Afin de limiter l’effet du confinement sur l’approvisionnement en denrées alimentaires, les autorités publiques en Algérie ont autorisé les industriels, les commerçants et les distributeurs, exerçant dans le secteur des produits alimentaires et des produits de première nécessité, à continuer leurs activités pendant la période de confinement.
«Une telle décision a contribué à la baisse de l’incertitude concernant les produits alimentaires et l’ajustement de la demande sur ces produits à partir de la dernière semaine du mois d’avril», note l’universitaire.
Et de préciser que «les autorités monétaires doivent, de leur côté, prévoir, en période de panique relative à la pandémie, une forte hausse de la demande sur la liquidité». A cet effet, analyse l’enseignant universitaire, «elles sont appelées à appliquer des mesures financières et bancaires pour augmenter la masse monétaire dans la période de panique, puis la réduire graduellement dans la phase d’adaptation pour revenir à son niveau initial».
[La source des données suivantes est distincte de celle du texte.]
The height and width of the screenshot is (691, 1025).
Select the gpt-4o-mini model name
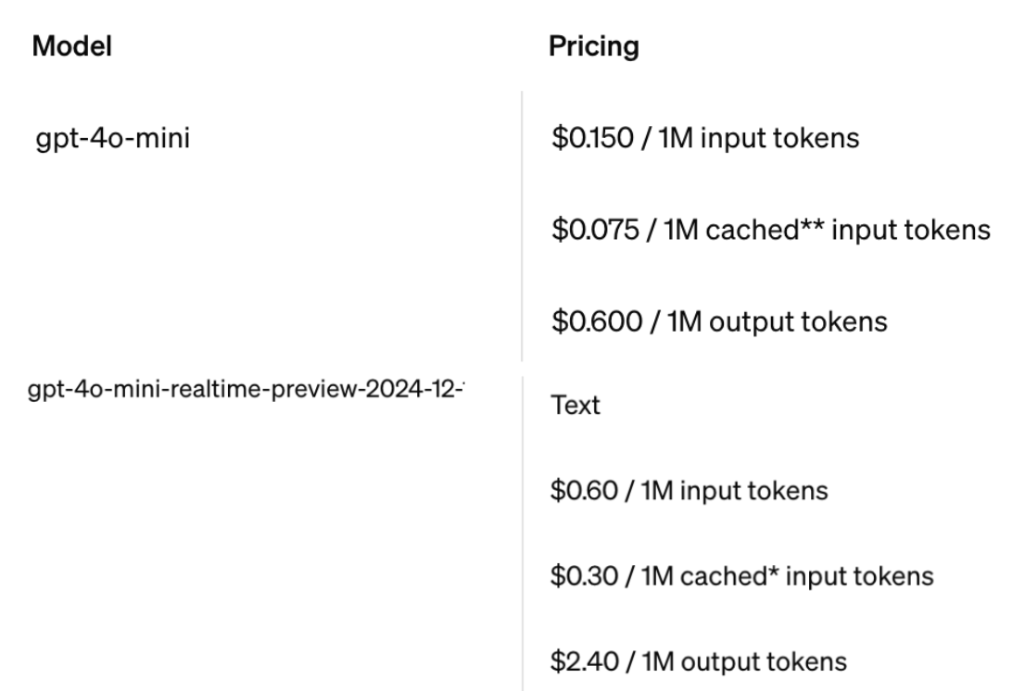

Dans cette optique, il y a lieu de rappeler que la Banque d’Algérie a adopté quelques mesures monétaires et financières afin de libérer des marges supplémentaires de liquidité. Le taux de réserve obligatoire est passé de 10% à 8% et le taux directeur de la banque est abaissé de 25 points pour atteindre 3,25%. Cependant, note M. Kaci, «ces mesures n’ont pas permis d’empêcher la contraction de la masse monétaire qui a baissé de 182 milliards de dinars depuis le mois de février ». Il relève par ailleurs la présence d’un secteur informel significatif et d’un marché parallèle important qui constituent «une source de vulnérabilité et imposent à l’Etat une adaptation de ses actions anticrises à cette réalité». Cette adaptation passe d’abord par «une évaluation précise de l’impact de la présence de ce secteur sur la dynamique du secteur productif et aussi sur l’équilibre des marchés.
Puis, l’identification des canaux de transmission de l’action publique vers ce secteur est nécessaire pour soutenir la main d’œuvre vulnérable qui y exerce en période de crise (à court terme), et pour définir un plan de régularisation de ce secteur et de réduction de sa taille (à long terme)».
Une «adaptation fiscale» à la situation de la pandémie, analyse M. Kaci, doit être prise en compte «notamment au profit des industries manufacturières qui sont touchées par les mesures de confinement et la baisse drastique de leurs profits suite à la chute des ventes. A cet effet, un plan post-pandémique doit être établi pour assister les industriels touchés par la pandémie à reprendre leurs activités.